Based on this, the question remains, if not Kolisi, then who?
Flyhalf depth is problematic
This series was an important reminder that the Springboks remain short of a viable alternative in the flyhalf position. Pollard missed the first Test due to his late arrival back in South Africa. Elton Jantjies started the first Test woefully short of game time. He was replaced by starting fullback Damian Willemse, with Willie le Roux coming off the bench to slot in at fullback. The Boks’ plan of developing a player who can cover 15, 12 and 10 is a good one. Frans Steyn proved that and Willemse is his natural successor. Without that option being developed, the Springboks would have been in even more trouble than they were already in during the Test at Loftus.
Pollard wasn’t at his best in the loss in Bloemfontein. His performance in Cape Town was much better. Jacques Nienaber and Rassie Erasmus have invested a lot of trust in Pollard and they will be banking on more consistency to build on in 2023.
The outlier here is Johan Goosen. He is still recovering from surgery due to a cruciate ligament injury. He has been attending the Springbok alignment camps and has recently signed a contract extension at the Bulls until 2026. If he can remain injury free, he brings the same versatility of covering 15, 12 and 10 to the squad. His primary position though is flyhalf. Given his involvement with the Springbok squad, extra Test caps are surely on the cards.
Was moving South African rugby north a masterstroke?
It is still far too early to make a call on this, but the indications are very positive that SA Rugby might have spotted an opportunity and acted on it, ignoring the norm of the traditional North vs South thinking, and choosing a new alignment. Two years on, the New Zealand teams are dominating Super Rugby Pacific. They have lost a home Test series for the first time since 1994. Australia lost their own home series against England. Admittedly, South Africa was lucky to win their own home series against Wales, but they did.
The URC, now hosting South African teams, has been a phenomenal success. Not just for the South African teams, but for viewership numbers too. The same South African teams will have to bolster their squads to be competitive in both the URC and the European Champions and Challenge Cups.

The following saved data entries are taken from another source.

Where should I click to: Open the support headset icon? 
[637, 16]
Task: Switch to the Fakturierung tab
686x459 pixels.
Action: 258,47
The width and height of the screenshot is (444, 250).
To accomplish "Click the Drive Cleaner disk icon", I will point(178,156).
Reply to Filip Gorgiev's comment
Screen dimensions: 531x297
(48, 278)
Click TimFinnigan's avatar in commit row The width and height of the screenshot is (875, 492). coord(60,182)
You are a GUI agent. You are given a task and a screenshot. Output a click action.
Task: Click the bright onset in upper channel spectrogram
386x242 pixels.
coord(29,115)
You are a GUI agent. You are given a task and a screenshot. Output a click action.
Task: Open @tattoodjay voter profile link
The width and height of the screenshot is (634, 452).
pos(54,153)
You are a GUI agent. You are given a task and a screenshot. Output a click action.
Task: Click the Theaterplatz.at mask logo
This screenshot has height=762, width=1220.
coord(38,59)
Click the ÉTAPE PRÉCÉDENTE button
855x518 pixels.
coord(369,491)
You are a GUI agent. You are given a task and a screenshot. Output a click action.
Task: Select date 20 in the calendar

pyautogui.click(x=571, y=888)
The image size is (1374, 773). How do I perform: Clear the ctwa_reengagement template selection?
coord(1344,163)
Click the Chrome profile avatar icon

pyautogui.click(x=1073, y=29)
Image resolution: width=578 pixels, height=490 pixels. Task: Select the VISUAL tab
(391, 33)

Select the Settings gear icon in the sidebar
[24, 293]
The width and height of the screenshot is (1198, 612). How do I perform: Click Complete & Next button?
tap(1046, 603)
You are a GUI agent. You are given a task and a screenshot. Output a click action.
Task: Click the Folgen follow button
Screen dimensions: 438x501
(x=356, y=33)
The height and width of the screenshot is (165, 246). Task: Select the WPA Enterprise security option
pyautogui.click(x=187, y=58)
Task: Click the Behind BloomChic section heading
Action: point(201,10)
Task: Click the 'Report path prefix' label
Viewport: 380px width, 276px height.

South Africa will continue to lose players to Europe, but possibly not at the same rate as in recent years. Salary caps in the Premiership would play a role in that, but so would changes in the local rugby scene. Recent contract signings in South Africa have been very promising for the local game. Players based overseas are starting to make their return, not just for a final payday. Others are signing long-term contract renewals. Some of those up to 2026.
It would be interesting to review the playing landscape again in two years’ time to see how this all develops.